Non-atomic transactions with intermediate reads are common
Hi,
I've had a sense that electrified tables were behaving differently than expected. This lead to writing a test that shows non-atomic transactions with intermediate reads are common.
The schema:
-- lww append only list register
CREATE TABLE IF NOT EXISTS lww (
k INTEGER PRIMARY KEY,
v TEXT
);
-- electrify table
ALTER TABLE lww ENABLE ELECTRIC;
Read and append transactions are generated:
[[:r 9 [9 10 11 12 18]] [:append 5 3]]
The better-sqlite3 driver is used:
const upsert = txn_conn.prepare(
'INSERT INTO lww (k,v) VALUES (@k,@v) ON CONFLICT (k) DO UPDATE SET v = v || \' \' || @v');
const select = txn_conn.prepare(
'SELECT k,v FROM lww WHERE k = @k');
electricsql/electric:latest Docker images and "electric-sql": "^0.10.1" client are used in a cluster of:
- 5 client nodes
- total of 10 tps
- for 30s
- all transactions are successful
Here's an example of an intermediate read:
- n1 appends 105 and 106 to 10
- n2 only reads 105
- n1,n3,n4,n5 read 105 and 106
- and n2 later reads 105 and 106
{:write-op {:index 465,
:node "n1",
:value [[:append
10
105]
...
[:append
10
106]
...]},
:intermediate-write [:append
10
105],
:final-write [:append
10
106],
:read-op {:index 493,
:node "n2",
:value [...
[:r
10
[1
...
105]]]},
:intermediate-read [:r
10
[1
...
105]],
:reads-of-final ({:index 467,
:node "n1",
:value [[:r
10
[1
...
105
106]]
[:append
10
107]
...
[:r
10
[1
...
105
106
107]]]}
{:index 509,
:node "n4",
:value [[:append
10
127]
[:r
10
[1
...
105
106
107
112
117
118
123
127]]
...
[:append
10
128]]}
{:index 691,
:node "n3",
:value [[:r
10
[1
...
105
106
107
112
117
118
123
127]]]}
{:index 695,
:node "n5",
:value [[:r
10
[1
...
105
106
107
112
117
118
123
127]]]}
{:index 707,
:node "n2",
:value [[:r
10
[1
...
105
106
107
112
117
118
123
127]]]})}
Running the same test on a non-electrified db shows no anomalies.

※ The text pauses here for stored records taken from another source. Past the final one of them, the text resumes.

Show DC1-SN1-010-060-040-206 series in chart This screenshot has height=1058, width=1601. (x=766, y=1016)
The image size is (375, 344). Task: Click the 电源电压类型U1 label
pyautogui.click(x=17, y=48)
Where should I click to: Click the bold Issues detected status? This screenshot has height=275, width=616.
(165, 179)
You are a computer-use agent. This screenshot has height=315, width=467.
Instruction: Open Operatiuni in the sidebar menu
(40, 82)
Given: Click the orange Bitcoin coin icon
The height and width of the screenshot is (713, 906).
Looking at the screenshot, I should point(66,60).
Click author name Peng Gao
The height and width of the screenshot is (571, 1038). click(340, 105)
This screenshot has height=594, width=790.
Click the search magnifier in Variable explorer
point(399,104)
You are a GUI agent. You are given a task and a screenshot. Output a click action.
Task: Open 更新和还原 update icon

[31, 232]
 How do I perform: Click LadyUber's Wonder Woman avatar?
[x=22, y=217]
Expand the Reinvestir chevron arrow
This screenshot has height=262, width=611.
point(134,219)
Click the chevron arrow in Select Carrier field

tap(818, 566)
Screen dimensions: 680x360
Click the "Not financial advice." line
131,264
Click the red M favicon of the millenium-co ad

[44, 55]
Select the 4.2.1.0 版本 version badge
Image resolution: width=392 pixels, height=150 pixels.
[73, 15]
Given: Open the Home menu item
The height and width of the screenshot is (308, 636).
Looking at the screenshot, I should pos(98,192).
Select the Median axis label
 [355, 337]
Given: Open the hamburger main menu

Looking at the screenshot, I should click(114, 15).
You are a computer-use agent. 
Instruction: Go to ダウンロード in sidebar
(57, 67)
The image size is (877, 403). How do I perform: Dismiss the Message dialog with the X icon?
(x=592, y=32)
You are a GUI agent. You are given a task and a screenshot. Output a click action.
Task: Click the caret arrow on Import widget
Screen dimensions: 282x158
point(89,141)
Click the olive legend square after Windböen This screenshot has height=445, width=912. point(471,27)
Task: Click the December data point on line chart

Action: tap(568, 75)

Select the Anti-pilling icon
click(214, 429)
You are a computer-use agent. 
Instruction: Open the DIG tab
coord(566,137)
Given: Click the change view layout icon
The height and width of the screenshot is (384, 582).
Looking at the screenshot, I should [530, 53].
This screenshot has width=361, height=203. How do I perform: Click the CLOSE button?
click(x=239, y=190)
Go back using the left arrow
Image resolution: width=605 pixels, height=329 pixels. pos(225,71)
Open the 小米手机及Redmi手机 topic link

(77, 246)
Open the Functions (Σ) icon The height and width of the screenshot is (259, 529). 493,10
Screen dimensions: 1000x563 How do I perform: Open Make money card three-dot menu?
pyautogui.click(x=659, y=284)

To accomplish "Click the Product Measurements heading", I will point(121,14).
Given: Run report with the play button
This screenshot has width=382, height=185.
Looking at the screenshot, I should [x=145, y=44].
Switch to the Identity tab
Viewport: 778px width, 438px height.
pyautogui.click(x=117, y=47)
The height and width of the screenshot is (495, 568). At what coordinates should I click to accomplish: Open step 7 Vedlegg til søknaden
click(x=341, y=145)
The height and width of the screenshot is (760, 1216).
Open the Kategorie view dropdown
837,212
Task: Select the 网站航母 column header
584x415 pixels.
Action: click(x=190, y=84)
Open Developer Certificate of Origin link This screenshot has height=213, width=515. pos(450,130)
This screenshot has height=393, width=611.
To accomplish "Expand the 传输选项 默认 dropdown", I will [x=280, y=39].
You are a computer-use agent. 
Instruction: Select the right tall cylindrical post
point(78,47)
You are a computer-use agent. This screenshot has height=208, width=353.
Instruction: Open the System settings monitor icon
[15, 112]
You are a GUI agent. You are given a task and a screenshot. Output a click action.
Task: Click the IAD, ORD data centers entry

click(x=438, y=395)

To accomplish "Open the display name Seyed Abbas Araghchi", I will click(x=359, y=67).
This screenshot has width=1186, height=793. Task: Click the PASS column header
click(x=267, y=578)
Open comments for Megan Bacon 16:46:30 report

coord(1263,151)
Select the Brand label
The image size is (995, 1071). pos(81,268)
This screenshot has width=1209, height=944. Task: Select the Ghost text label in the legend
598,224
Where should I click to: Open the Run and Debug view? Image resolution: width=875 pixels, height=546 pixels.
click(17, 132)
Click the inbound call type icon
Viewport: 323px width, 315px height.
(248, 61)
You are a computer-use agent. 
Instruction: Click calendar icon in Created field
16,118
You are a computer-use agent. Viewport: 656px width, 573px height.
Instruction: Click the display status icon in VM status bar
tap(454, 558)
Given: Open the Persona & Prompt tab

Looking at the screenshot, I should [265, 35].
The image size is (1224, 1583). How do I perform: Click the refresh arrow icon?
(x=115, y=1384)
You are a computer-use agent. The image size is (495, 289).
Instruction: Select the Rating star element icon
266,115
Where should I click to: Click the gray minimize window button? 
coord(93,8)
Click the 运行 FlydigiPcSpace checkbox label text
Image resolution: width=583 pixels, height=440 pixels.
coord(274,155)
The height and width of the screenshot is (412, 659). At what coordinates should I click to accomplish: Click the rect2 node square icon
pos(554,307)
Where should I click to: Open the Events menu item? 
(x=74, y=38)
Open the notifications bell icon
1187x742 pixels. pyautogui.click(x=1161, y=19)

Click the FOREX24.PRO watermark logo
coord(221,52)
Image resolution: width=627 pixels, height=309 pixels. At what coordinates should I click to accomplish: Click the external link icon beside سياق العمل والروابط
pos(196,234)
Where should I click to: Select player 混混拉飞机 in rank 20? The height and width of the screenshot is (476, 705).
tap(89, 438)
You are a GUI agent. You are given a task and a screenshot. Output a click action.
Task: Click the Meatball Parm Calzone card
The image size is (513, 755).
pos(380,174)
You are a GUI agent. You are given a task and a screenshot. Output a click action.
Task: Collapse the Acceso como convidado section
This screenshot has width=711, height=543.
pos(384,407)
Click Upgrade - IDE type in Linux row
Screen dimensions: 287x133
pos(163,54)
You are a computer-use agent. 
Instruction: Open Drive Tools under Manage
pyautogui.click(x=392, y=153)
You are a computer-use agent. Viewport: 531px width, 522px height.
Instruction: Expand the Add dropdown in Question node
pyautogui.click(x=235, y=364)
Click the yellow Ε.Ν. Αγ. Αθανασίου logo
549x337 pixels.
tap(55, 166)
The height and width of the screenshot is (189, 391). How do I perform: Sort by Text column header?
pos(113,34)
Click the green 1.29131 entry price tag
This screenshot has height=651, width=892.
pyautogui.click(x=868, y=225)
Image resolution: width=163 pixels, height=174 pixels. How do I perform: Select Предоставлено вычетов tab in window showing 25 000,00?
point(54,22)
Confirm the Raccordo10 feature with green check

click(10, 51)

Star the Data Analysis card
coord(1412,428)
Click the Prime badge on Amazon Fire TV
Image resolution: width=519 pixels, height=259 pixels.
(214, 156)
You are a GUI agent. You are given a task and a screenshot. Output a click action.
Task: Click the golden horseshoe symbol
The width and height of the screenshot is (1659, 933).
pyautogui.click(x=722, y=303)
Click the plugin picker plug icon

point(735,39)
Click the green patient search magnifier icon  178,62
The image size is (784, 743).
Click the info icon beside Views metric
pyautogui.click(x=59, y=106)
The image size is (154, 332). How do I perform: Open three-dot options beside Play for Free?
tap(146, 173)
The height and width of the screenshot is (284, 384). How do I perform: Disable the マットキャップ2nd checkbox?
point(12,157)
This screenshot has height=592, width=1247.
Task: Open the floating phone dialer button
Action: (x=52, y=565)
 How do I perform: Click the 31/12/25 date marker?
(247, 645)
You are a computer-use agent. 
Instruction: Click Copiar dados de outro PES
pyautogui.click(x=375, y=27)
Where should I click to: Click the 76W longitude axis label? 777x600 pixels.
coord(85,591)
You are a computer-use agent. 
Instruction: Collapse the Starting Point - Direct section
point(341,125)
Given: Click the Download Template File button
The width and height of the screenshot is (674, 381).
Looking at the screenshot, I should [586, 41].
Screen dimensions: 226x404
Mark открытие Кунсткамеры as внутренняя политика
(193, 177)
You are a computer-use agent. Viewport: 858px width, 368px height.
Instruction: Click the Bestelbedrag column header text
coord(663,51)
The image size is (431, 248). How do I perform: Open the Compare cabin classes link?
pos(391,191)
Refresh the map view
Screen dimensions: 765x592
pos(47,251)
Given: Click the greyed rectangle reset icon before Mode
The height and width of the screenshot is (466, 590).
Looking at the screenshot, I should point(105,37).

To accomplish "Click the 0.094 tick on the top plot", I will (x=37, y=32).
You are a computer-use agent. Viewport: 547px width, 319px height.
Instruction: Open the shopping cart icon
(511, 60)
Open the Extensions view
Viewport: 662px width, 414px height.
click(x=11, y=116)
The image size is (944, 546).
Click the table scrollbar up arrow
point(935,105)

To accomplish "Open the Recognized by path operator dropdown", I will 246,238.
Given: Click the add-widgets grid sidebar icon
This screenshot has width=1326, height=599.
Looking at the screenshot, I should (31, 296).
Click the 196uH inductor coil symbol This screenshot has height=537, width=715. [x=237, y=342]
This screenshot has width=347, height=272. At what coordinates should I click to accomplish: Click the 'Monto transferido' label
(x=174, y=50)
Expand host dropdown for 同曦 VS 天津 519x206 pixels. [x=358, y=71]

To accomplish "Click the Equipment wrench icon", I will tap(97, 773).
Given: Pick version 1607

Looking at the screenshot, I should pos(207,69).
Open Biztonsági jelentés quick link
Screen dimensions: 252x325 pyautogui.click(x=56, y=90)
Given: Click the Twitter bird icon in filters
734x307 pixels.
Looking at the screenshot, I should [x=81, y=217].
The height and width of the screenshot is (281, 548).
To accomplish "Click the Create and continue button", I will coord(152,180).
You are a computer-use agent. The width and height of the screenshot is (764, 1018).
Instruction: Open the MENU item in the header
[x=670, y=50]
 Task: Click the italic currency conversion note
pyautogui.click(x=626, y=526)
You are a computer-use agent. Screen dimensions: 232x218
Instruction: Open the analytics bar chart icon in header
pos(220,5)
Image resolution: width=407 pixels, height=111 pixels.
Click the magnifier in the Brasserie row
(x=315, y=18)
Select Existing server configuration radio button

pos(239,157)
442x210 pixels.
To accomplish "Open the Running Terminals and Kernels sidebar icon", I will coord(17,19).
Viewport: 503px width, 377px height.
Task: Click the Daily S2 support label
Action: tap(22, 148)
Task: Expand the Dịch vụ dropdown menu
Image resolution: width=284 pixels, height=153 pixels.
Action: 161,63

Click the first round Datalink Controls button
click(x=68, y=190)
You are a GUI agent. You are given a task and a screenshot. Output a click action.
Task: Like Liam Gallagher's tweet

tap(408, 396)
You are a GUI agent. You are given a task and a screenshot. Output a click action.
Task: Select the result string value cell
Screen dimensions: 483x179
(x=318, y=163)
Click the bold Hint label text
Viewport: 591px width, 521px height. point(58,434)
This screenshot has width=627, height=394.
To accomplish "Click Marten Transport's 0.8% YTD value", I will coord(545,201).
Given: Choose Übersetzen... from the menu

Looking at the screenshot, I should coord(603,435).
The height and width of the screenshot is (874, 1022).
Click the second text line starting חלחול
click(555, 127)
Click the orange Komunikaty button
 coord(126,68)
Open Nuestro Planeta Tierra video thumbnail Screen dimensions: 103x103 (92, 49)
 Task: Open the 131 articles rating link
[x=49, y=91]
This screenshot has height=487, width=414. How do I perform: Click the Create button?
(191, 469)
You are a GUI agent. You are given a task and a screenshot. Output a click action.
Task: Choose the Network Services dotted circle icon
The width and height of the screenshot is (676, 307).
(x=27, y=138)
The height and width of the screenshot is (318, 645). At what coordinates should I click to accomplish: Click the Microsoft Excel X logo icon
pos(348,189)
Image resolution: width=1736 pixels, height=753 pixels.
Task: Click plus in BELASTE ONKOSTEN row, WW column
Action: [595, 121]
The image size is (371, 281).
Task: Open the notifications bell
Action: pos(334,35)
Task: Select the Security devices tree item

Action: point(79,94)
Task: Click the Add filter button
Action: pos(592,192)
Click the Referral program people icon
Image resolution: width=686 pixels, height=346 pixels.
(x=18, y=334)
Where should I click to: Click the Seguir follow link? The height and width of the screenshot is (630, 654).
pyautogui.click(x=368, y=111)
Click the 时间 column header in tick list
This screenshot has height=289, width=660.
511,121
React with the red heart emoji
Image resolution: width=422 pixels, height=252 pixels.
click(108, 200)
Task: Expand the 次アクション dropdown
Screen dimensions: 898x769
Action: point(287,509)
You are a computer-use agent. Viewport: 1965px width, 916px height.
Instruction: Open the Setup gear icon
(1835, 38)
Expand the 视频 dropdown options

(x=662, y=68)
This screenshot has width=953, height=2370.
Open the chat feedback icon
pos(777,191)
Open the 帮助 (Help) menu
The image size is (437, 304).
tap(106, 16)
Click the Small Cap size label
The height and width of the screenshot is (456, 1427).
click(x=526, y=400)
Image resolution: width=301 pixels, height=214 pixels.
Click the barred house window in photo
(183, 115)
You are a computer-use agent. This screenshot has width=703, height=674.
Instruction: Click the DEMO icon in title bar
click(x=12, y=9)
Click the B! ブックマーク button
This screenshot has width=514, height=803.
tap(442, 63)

The test finds a variety of cycles and anomalies. There are cases where the process will not read its writes or writes are lost. Those will be covered in a future test more suited to illustrate that class of anomalies.
After doing some research on SQLite3 and isolation, I did try using two separate distinct db connections, one for ElectricSQL and one for transactions. This did not change the results.
Dumped the pragma values of the connections and didn't see anything of interest? connections-pragma.json
The test framework is Jepsen. A docker environment and GitHub action have been created that reliably reproduce the behavior. The GitHub action is a good place to start, https://github.com/nurturenature/jepsen-causal-consistency/actions
- ElectricSQL: Intermediate-Read
- will fail
- Local-SQLite3: Intermediate-Read
- same test but with a non-electrified local SQLite3 db
- will pass
The test creates two artifacts, a result summary and the full test results.
In the results, look for :G1b anomalies with :reads-of-final values.
These are specifically intermediate reads.
The full results:
have complete transaction, node, sync service, postgres, etc. logs.
The causal directory has further cycle and graph analysis.
Intermediate reads will be graphed as a G-single-item.
The graph for the example given above's intermediate read cycle:
I'm sure there will be questions so please ask. I also hope to make the Jepsen Docker environment as usable as possible so feedback welcome.
Thanks.
Client has been updated:
- from 0.10.1
- to electric-sql@latest.
- no changes in test behavior
The non-electric SQLite3 GitHub action has been renamed and updated to reflect the tests run successfully when not electrified:
- name: Non-electric-SQLite3: Full Test
- 100 tps for 60s
- full checking of validity
@nurturenature Thanks a lot for sharing these results! We'll be taking a closer look at the anomalies.
👋 we've been working the last month on a rebuild of the Electric server over at a temporary repo https://github.com/electric-sql/electric-next/
You can read more about why we made the decision at https://next.electric-sql.com/about
We're really excited about all the new possibilities the new server brings and we hope you'll check it out soon and give us your feedback.
We're now moving the temporary repo back here. As part of that migration we're closing all the old issues and PRs. We really appreciate you taking the time to investigate and report this issue!